Prompt —
Reproduce the items below, swapping every occurrence of "computer-use agent" for "desktop automation agent" and leaving the rest unchanged.

Data to process —
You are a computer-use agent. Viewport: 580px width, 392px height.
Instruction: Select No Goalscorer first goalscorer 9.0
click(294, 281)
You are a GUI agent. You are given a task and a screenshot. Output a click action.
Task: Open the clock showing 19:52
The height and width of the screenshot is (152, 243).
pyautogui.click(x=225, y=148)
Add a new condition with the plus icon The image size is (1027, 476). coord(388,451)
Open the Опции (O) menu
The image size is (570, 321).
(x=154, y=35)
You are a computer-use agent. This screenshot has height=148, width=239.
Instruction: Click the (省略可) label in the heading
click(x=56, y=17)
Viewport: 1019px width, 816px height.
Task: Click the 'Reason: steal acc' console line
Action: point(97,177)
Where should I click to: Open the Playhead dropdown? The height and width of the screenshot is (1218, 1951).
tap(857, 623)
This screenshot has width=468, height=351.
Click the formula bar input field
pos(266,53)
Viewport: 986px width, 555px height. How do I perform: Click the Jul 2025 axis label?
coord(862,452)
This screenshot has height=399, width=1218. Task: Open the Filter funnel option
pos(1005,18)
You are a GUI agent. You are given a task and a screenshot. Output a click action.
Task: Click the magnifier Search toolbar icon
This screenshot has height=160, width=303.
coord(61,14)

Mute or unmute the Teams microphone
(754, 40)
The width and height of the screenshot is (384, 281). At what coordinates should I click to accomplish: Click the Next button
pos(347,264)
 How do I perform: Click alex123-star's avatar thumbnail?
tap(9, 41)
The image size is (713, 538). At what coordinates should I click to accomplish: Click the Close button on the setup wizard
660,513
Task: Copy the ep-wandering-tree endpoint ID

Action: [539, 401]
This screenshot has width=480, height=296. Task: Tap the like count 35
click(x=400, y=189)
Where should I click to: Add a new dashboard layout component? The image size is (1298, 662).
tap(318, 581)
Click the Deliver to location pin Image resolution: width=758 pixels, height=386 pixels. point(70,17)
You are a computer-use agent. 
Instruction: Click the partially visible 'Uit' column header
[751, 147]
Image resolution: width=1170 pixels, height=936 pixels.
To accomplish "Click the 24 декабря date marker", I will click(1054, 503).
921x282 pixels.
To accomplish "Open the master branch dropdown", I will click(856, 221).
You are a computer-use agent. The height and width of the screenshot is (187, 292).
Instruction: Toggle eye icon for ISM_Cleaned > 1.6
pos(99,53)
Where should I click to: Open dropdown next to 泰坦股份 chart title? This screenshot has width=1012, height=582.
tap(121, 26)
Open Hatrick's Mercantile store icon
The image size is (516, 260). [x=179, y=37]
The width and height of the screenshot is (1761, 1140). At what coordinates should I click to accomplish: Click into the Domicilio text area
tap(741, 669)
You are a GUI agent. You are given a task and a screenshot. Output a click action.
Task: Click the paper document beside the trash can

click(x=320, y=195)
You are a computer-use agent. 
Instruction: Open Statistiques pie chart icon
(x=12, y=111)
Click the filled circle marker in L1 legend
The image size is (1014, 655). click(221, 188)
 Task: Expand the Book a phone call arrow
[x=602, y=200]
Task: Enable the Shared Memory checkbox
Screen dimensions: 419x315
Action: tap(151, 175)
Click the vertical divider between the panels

Result of the task —
You are a desktop automation agent. Viewport: 580px width, 392px height.
Instruction: Select No Goalscorer first goalscorer 9.0
click(294, 281)
You are a GUI agent. You are given a task and a screenshot. Output a click action.
Task: Open the clock showing 19:52
The height and width of the screenshot is (152, 243).
pyautogui.click(x=225, y=148)
Add a new condition with the plus icon The image size is (1027, 476). coord(388,451)
Open the Опции (O) menu
The image size is (570, 321).
(x=154, y=35)
You are a desktop automation agent. This screenshot has height=148, width=239.
Instruction: Click the (省略可) label in the heading
click(x=56, y=17)
Viewport: 1019px width, 816px height.
Task: Click the 'Reason: steal acc' console line
Action: point(97,177)
Where should I click to: Open the Playhead dropdown? The height and width of the screenshot is (1218, 1951).
tap(857, 623)
This screenshot has width=468, height=351.
Click the formula bar input field
pos(266,53)
Viewport: 986px width, 555px height. How do I perform: Click the Jul 2025 axis label?
coord(862,452)
This screenshot has height=399, width=1218. Task: Open the Filter funnel option
pos(1005,18)
You are a GUI agent. You are given a task and a screenshot. Output a click action.
Task: Click the magnifier Search toolbar icon
This screenshot has height=160, width=303.
coord(61,14)

Mute or unmute the Teams microphone
(754, 40)
The width and height of the screenshot is (384, 281). At what coordinates should I click to accomplish: Click the Next button
pos(347,264)
 How do I perform: Click alex123-star's avatar thumbnail?
tap(9, 41)
The image size is (713, 538). At what coordinates should I click to accomplish: Click the Close button on the setup wizard
660,513
Task: Copy the ep-wandering-tree endpoint ID

Action: [539, 401]
This screenshot has width=480, height=296. Task: Tap the like count 35
click(x=400, y=189)
Where should I click to: Add a new dashboard layout component? The image size is (1298, 662).
tap(318, 581)
Click the Deliver to location pin Image resolution: width=758 pixels, height=386 pixels. point(70,17)
You are a desktop automation agent. 
Instruction: Click the partially visible 'Uit' column header
[751, 147]
Image resolution: width=1170 pixels, height=936 pixels.
To accomplish "Click the 24 декабря date marker", I will click(1054, 503).
921x282 pixels.
To accomplish "Open the master branch dropdown", I will click(856, 221).
You are a desktop automation agent. The height and width of the screenshot is (187, 292).
Instruction: Toggle eye icon for ISM_Cleaned > 1.6
pos(99,53)
Where should I click to: Open dropdown next to 泰坦股份 chart title? This screenshot has width=1012, height=582.
tap(121, 26)
Open Hatrick's Mercantile store icon
The image size is (516, 260). [x=179, y=37]
The width and height of the screenshot is (1761, 1140). At what coordinates should I click to accomplish: Click into the Domicilio text area
tap(741, 669)
You are a GUI agent. You are given a task and a screenshot. Output a click action.
Task: Click the paper document beside the trash can

click(x=320, y=195)
You are a desktop automation agent. 
Instruction: Open Statistiques pie chart icon
(x=12, y=111)
Click the filled circle marker in L1 legend
The image size is (1014, 655). click(221, 188)
 Task: Expand the Book a phone call arrow
[x=602, y=200]
Task: Enable the Shared Memory checkbox
Screen dimensions: 419x315
Action: tap(151, 175)
Click the vertical divider between the panels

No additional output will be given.